National Housing Act
The National Housing Act was passed by Congress, and signed into law by FDR, in 1934. It created the Federal Housing Authority (FHA), an agency designed to boost loans for building houses. Before the Great Depression, the federal government had very little involvement in the housing market, so the FHA role was groundbreaking.
This bill is one of those hidden pieces of legislation that radically transformed the possibility for the American working class to have a middle-class life at home, all built on federal guarantees to regulation of the mortgage industry and the mechanics to push money into the hands of homeowners. It propped up whole industries and paved the way to the suburbs that brought workers out of slum and into new (or improved) homes.
Cry Wolf Quotes
A mortgage is just one of the things that you cannot guarantee. When the real-estate market completely goes to the bad and crashes, there is not money enough in this country or any other country to sustain mortgages at an even level. They have got to take the go-down, just the same as any other security or any other commodity.

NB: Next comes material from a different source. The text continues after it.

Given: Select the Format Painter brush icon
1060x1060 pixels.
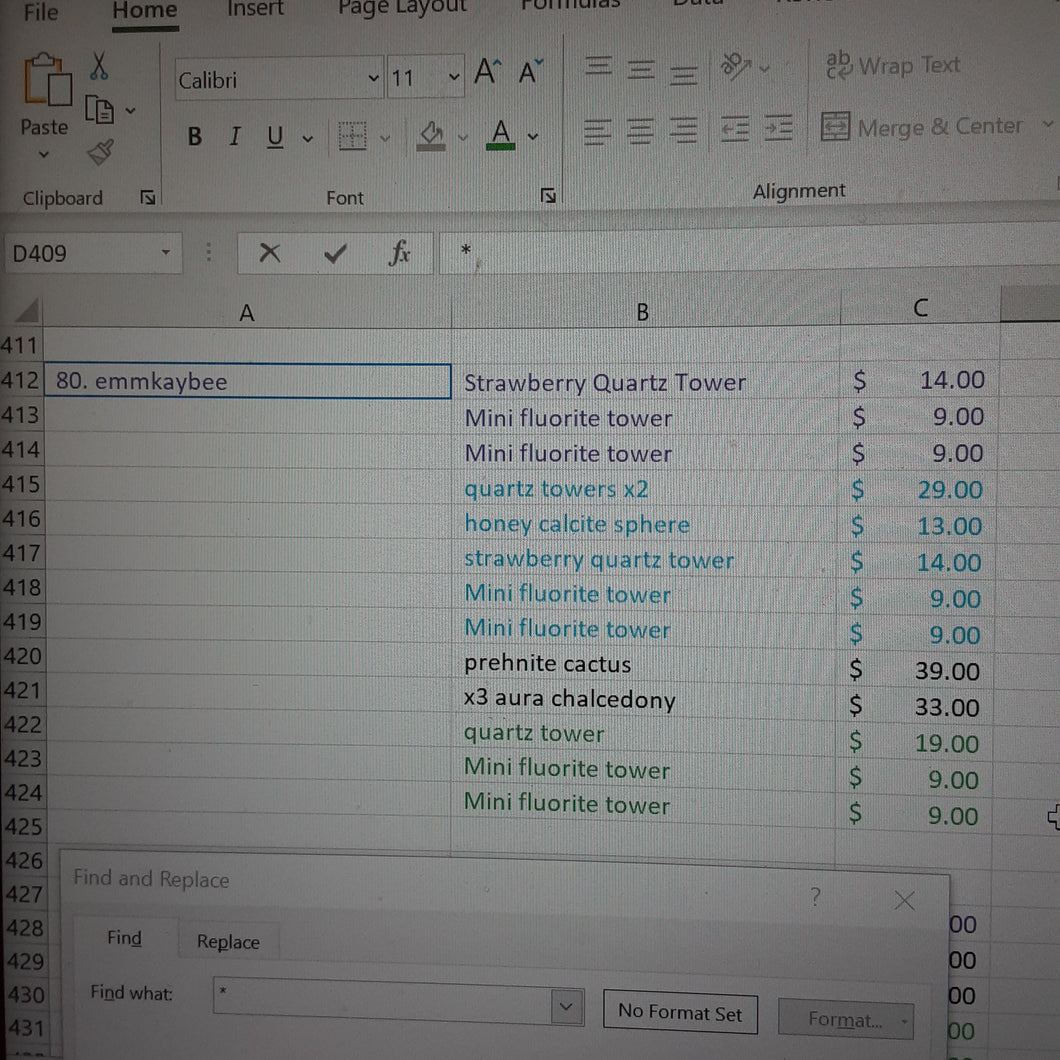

If you let us alone and not throw on us all of the burden that is involved in this bill, we can work out our problem. The collective action of home owners of America, dealing with decent and reputable and fair-minded business men, will work out our common problems.
…the bill holds little or no relief for the home owner and threatens real harm to the home-owning family.
Believe such legislation would eventually seriously injure home-financing institutions which have been in existence in the country over a hundred years.